De classis stuurt, ideaal genomen elk jaar, in praktijk meestal eens in de twee of drie jaar, enkele afgevaardigden namens haar naar een plaatselijke gemeente.
Het gaat om predikanten uit die classis, eventueel aangevuld met ouderlingen uit die classis. In de oude DKO werd gesproken van personen die door ervaring, leeftijd en bekwaamheid de opdracht kregen om namens de classis het visitatiebezoek af te leggen. De bedoeling is om de te bezoeken gemeente “broederlijk te vermanen en met raad en daad ter zijde staan…”. Het spreekt voor zich dat dit vraagt om teerheid en zorgvuldigheid. Daarom luisteren de wijze van benaderen en de toon erg nauw.
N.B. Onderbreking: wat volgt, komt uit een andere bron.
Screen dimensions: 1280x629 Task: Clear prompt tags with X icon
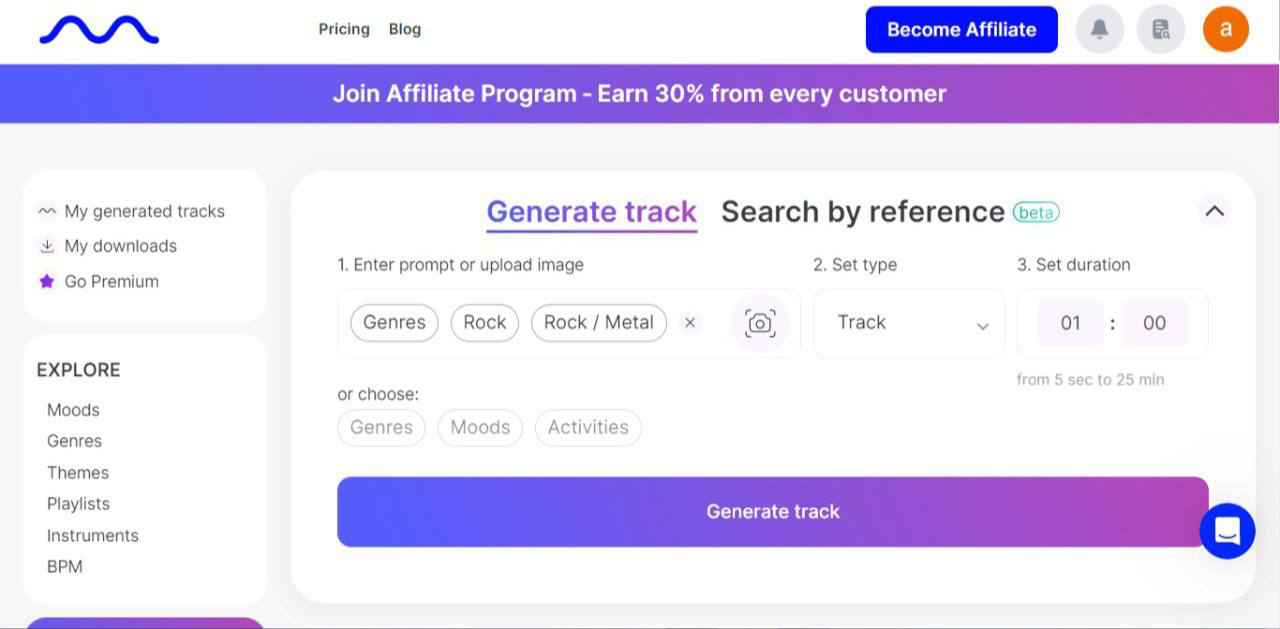[x=690, y=323]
Het getuigt van wijsheid van onze vaderen dat ze dit zo zorgvuldig voorschreven. Er moet immers gesproken worden over het ambtelijk functioneren van de predikant, van de ouderlingen en van de diakenen. Ook gaat het over de onderlinge verhoudingen binnen de kerkenraad. Hierbij moeten achtereenvolgens de predikant, de gezamenlijke ouderlingen en de gezamenlijke diakenen buiten staan, zodat er in hun afwezigheid over hen gesproken kan worden.
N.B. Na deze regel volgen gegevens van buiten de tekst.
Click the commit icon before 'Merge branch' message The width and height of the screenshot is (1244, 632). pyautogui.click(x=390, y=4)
Het is niet de bedoeling dat er van bovenaf geregeerd en geheerst wordt over een plaatselijke gemeente. Wel wordt beoogd dat er vorm gegeven wordt aan de verantwoordelijkheid die een meerdere vergadering van het kerkverband draagt voor een plaatselijke gemeente en haar kerkenraad.
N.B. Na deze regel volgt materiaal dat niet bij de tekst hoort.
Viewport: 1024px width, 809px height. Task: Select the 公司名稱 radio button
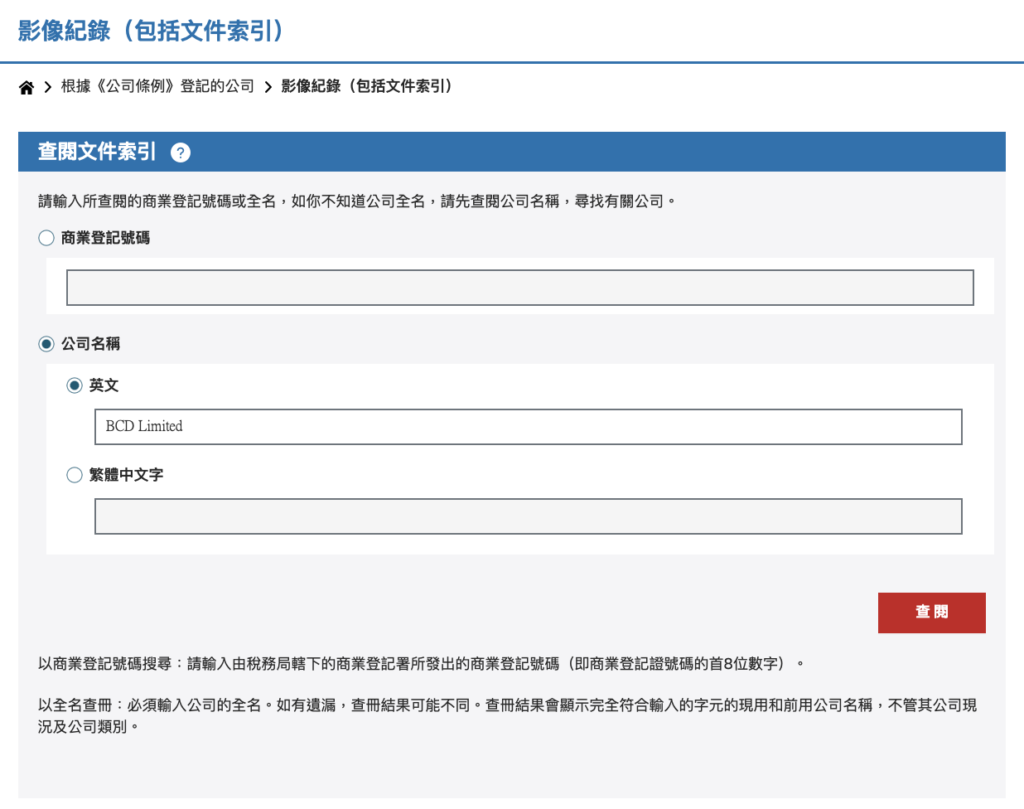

Als er zaken blijken te zijn tegen Schrift, belijdenis of kerkorde biedt het visitatiebezoek de mogelijkheid dit tijdig vast te stellen en te bespreken met de kerkenraad. Waar nodig is er plaats voor vermaan en bijsturing. Het gaat dus om het waken over de zuiverheid van de leer, het ambtelijk functioneren en de opbouw van de gemeente. De kerkorde geeft ons in de visitatie een ‘zuiver houdend element’ in ons kerkelijk leven. Dit moet steeds terugkeren, want dat is in het belang van de hele gemeente. Zó is het bedoeld en zó moet het in de praktijk gebracht worden. Op die wijze kan het ook tot welzijn van de gemeente(n) zijn. Derhalve is de zegen des Heeren en de bekwaamheid van de enige Herder der schapen noodzakelijk om te waken over de zielen en om zorg te dragen voor de gemeente. Dit vraagt om eerlijke vragen en oprechte antwoorden.
Het zenden van de visitatoren is een verantwoordelijkheid van de classis. Daarom wordt er ook op de classisvergadering verslag gedaan van de bevindingen. Uitdrukkelijk geldt dat de visitatoren niet eigenwillig met deze taak mogen omgaan, laat staan zich aan deze taak mogen onttrekken. De classis dient er op toe te zien om te (blijven) zenden of te ontslaan. Het is niet een zaak van één of enkele predikanten, maar de classis als geheel dient hierin haar verantwoordelijkheid te (blijven) verstaan! Dat is de bedoeling van onze kerkorde.
Aandachtspunten voor de classis zijn dus de regelmaat van de visitatie : Hoe vaak worden de gemeenten gevisiteerd? Wie worden gezonden? Worden de vragen nauwkeurig en in alle rust gesteld? Wordt de gemeente het geestelijk nut van kerkvisitatie voorgehouden?